L’opportunità della lettura in lingua originale sorge dalla sua notevole difficoltà stilistica, legata alla particolarissima modalità di preparazione e di scrittura di Harold Innis, ben spiegate nella prefazione all’edizione originale. Anche se credo che almeno in parte la particolarità dello stile di Innis venga dalla vastità dell’argomento in esame e dal tipo di osservazione e di studio, assolutamente non specialistico e mai limitato, che lo porta a procedere per affermazioni lapidarie e apparentemente slegate le une dalle altre, come farà poi, ma per una dichiarata presa di posizione, anche Marshall McLuhan.

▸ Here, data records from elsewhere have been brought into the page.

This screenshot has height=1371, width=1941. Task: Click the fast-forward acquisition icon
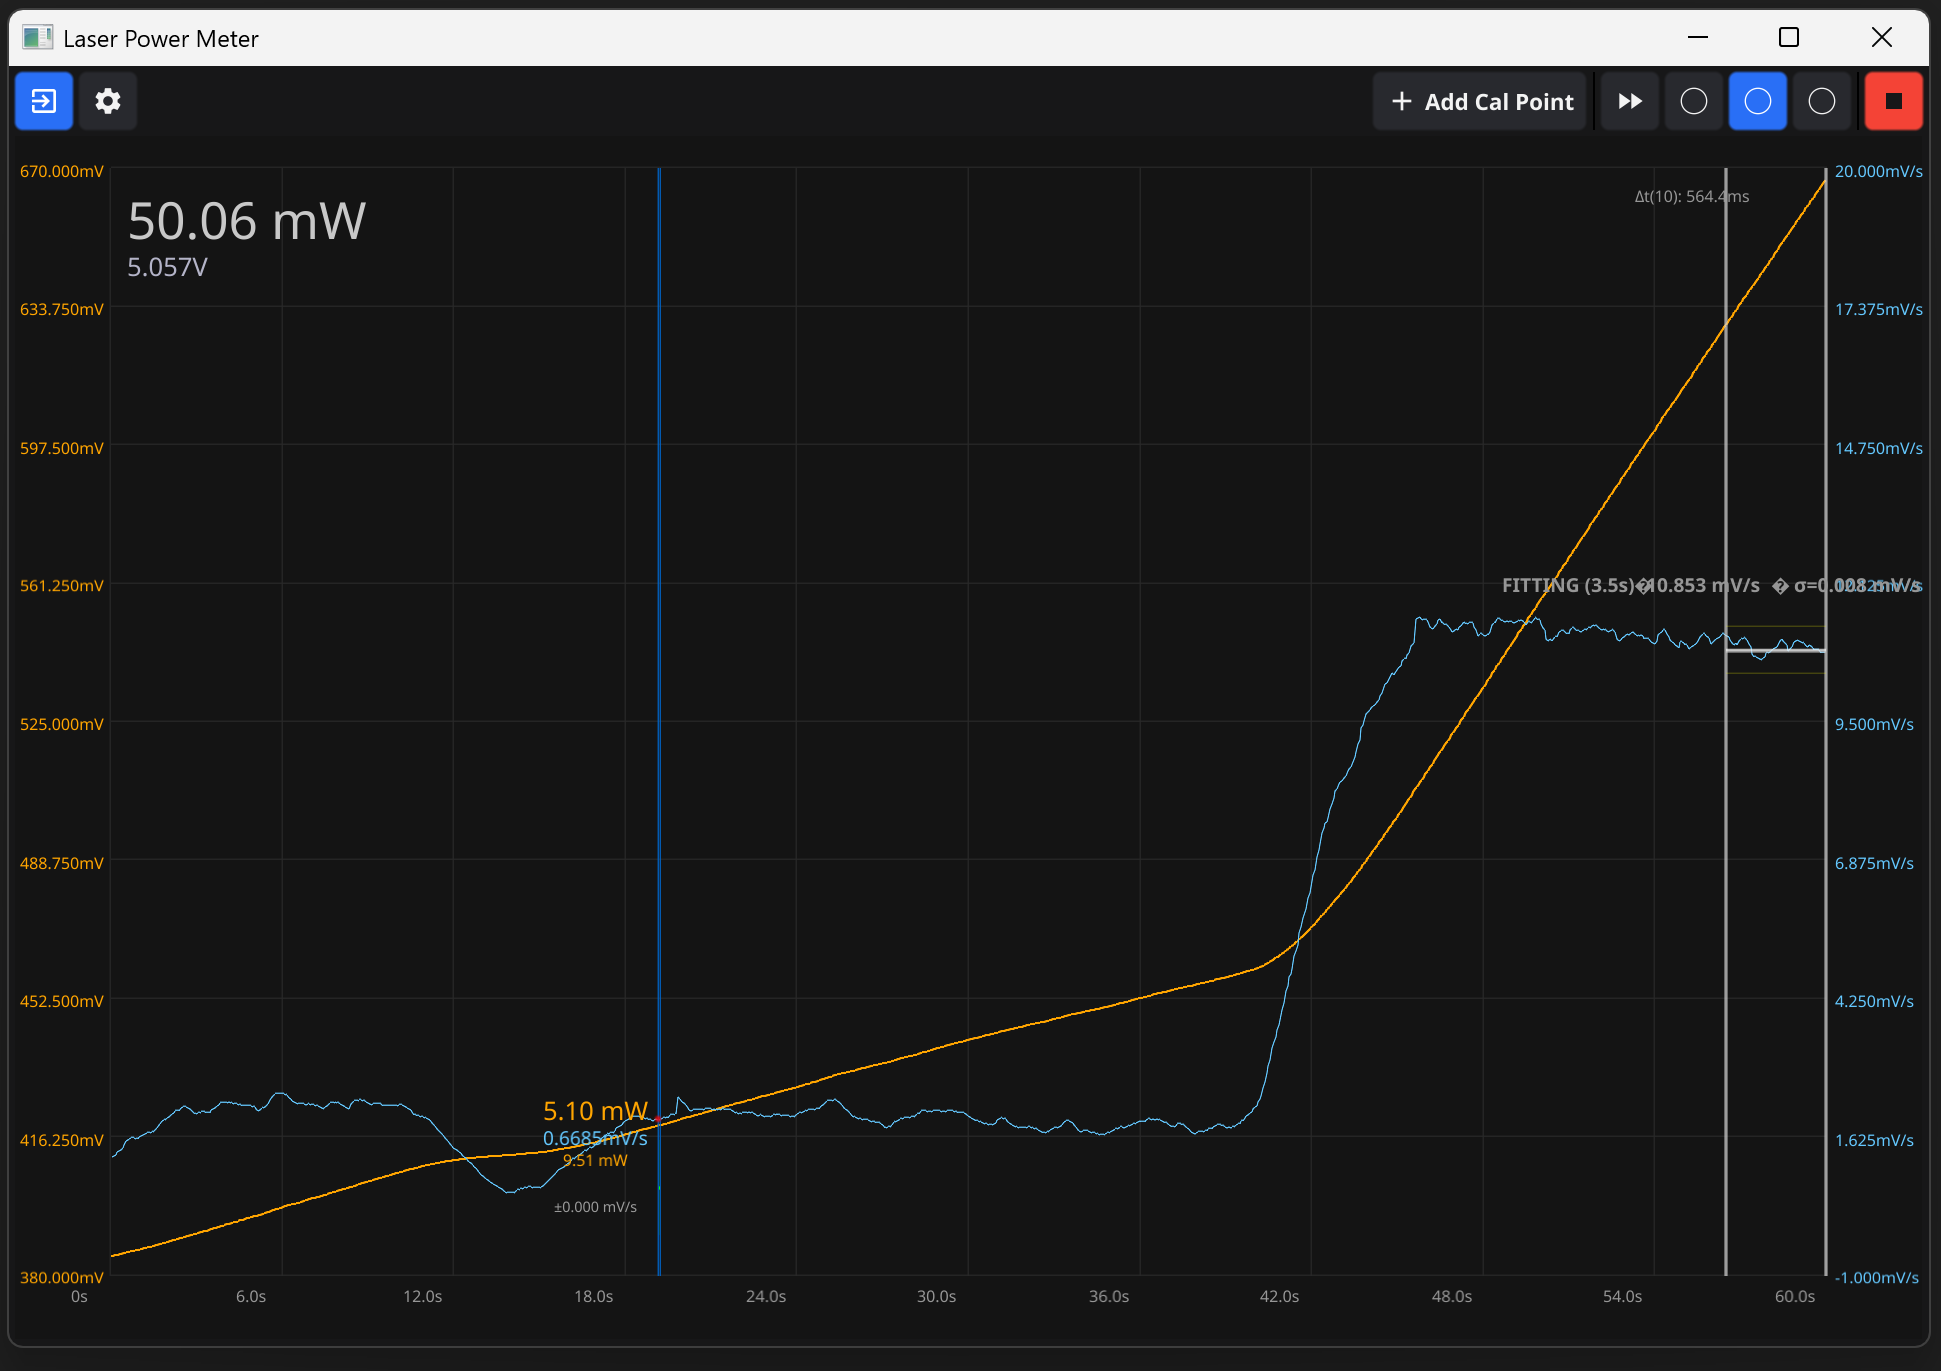[1629, 101]

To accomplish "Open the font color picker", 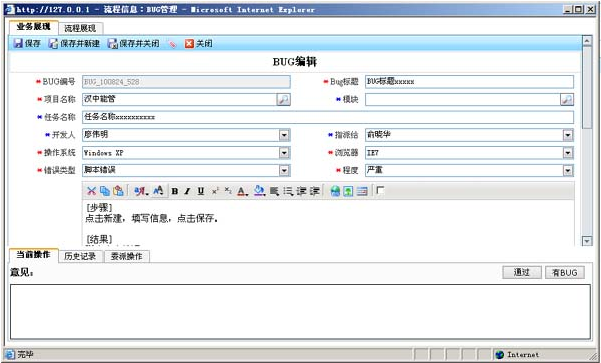I will pos(242,191).
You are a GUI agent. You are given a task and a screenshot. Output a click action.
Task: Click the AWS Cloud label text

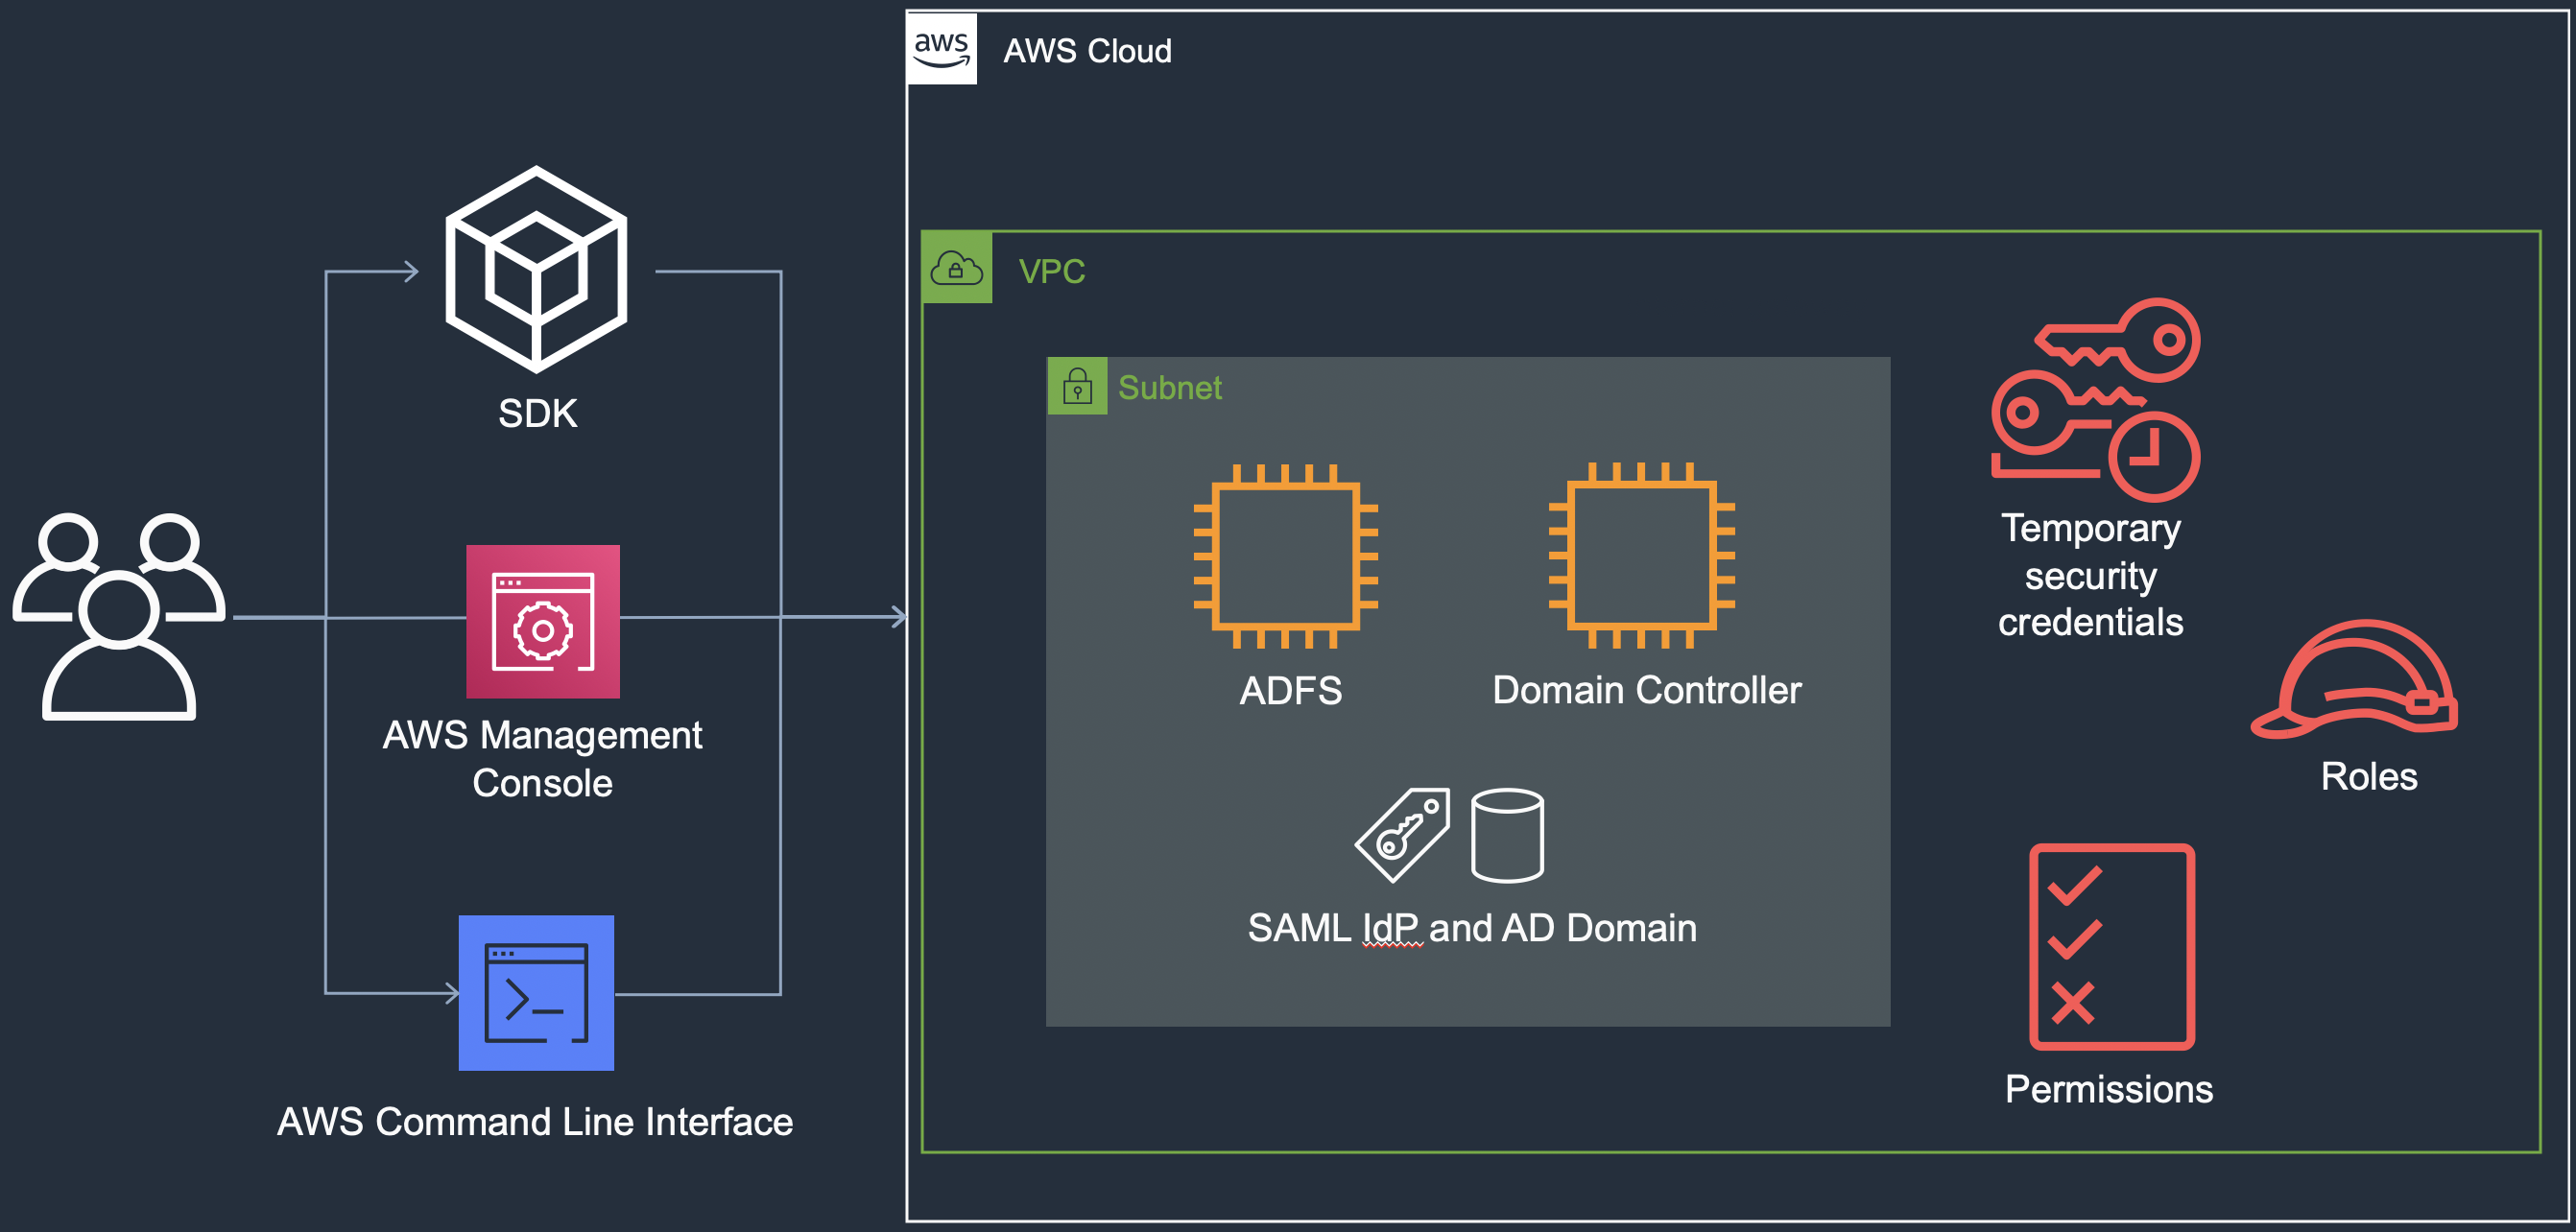(1088, 51)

Per questo la maggior concentrazione e la lentezza richieste dalla lettura in inglese possono essere molto utili per superare le fatiche necessarie, che con la lettura più svelta in italiano possono essere così gravose da mollare il colpo, come è capitato alla mia amica che nel blog si firma Allemanda. E oltretutto la lettura, che in italiano è a dir poco spiacevole, in inglese ha un suo ritmo affascinante, per non dire addirittura musicale.
Inoltre nell’edizione italiana si è effettuata, per superare appunto le difficoltà del testo, una suddivisione in capitoletti molto brevi con tanto di titolo inventato, che secondo me invece di aiutare ad un chiarimento creano un’ulteriore incasinatura della mente del povero lettore, e si è pensato bene (sic) di saperla più lunga di Innis, eliminando la sua Introduzione, che in realtà è il capitolo 1 del testo originale.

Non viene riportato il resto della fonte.